Northrop Grumman, the manufacturer/designer behind B-2 have this to say
"The B-2 can travel 6,000 nautical miles without refueling and 10,000 nautical miles with only one refueling. It can reach any point in the world within hours."
Such a description is rather explicit and consistent with the actual USAF website of the B-2 -- that it is able to travel that distance without refuelling and with one refuelling respectively.
That gives us a combat radius (unrefuelled) or some 3000nmi. The best way of trying to square the estimates of its combat radius/range is looking at long range B-2 missions in modern history and mid air refuelling occasions they needed. One we know most about is the 44 hour sortie from Missouri, over the Pacific and Indian Ocean, to Afghanistan, and landing at Diego Garcia, back in 2001:
If we do some basic estimates of the distances traversed between refuellings, launched from Missouri, there were then air refuellings over:
- California (some 1500nmi from Missouri)
- Hawaii (some 2000nmi from California)
- Guam (some 3300nmi from Hawaii)
- Strait of Malacca (some 2700nmi from Guam)
- Diego Garcia (some 1800nmi from Strait of Malacca)
- and then finally from Diego Garcia, to Afghanistan and back (landing) which is some 2400nmi each way, aka 4800nmi between Diego Garcia and Afghanistan
As we can see, not all refuellings were of equal distance between each refuelling point, likely based on availability of land based tankers between refuelling points, and the permissiveness of the environment of each refuelling point.
But if the B-2's unrefuelled combat radius was 5000-6000nmi (implying its one way unrefuelled range is 10,000-12,000nmi), then we would not have seen anywhere near the frequency/pattern of refuelling that was carried out for that sortie. Considering each air refuelling mission is a rather major procedure for an actual combat sortie of a valuable, VLO strategic bomber like B-2, if the unrefuelled combat radius was 5000-6000nmi, then the USAF absolutely could have omitted refuelling over California and the Strait of Malacca, and simply only refuelled over Hawaii, Guam and Diego Garcia.
One other factor to consider is that a 5000-6000nmi combat radius would allow B-2s based at Hawaii to carry out strike missions against the PRC mainland without needing refuelling (and with a bit of fuel to spare). Such a capability or mission profile as far as I am aware has never been suggested as viable by individuals in the official space or the so called osint space, without having the necessity of tankers.
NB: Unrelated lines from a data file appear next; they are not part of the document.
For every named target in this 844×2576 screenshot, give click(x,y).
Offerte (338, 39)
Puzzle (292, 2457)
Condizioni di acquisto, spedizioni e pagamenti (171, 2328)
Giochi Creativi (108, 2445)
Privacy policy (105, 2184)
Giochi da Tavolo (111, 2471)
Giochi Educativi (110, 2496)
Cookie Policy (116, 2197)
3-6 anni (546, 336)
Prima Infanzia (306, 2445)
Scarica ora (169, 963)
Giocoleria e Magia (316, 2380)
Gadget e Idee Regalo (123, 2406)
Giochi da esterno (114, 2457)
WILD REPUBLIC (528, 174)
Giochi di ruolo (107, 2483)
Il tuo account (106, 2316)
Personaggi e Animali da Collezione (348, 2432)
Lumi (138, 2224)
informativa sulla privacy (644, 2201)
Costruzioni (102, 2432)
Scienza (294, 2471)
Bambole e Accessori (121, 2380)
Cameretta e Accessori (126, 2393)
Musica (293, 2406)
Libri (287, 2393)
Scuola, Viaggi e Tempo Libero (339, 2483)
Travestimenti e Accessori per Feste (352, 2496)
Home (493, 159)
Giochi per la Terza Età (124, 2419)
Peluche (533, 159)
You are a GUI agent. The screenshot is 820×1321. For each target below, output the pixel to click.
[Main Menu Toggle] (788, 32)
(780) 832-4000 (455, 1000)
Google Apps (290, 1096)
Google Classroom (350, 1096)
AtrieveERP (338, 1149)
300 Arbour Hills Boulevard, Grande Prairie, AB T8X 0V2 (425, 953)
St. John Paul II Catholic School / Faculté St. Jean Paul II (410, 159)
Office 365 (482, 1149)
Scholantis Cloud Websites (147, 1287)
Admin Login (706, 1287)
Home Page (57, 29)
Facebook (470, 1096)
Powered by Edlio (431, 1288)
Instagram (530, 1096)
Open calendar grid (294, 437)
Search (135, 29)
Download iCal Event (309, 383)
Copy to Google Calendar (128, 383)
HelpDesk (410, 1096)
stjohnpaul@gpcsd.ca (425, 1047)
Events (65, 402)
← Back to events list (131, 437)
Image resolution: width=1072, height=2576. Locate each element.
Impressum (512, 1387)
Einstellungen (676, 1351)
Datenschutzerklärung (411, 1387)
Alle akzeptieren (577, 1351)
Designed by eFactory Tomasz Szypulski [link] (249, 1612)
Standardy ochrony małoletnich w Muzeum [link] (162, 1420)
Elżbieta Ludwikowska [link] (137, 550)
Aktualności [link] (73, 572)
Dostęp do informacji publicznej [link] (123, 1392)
Which is to say, if the B-2 really did have a 6000nmi combat radius in a way that was so obvious, then it would long have been spoken of as a capability and threat profile.
Tying this all back, my suspicion for why "combat radius" is sometimes mistakenly cited as 5000-6000nmi is because there is deliberately no official numbers for combat radius provided either by the USAF or by Northrop. Range is much more vague and nebulous and can vary based on mission loadout or flight profile, but having an absence of "combat radius" has led some websites to make their own assumptions that 5000-6000nmi represents "combat radius" and putting in assumed mission loadouts and flight profiles.
But if B-2 did have a 5000-6000nmi combat radius then the real world employment of it and refuelings of it which we've seen in modern history just don't make sense.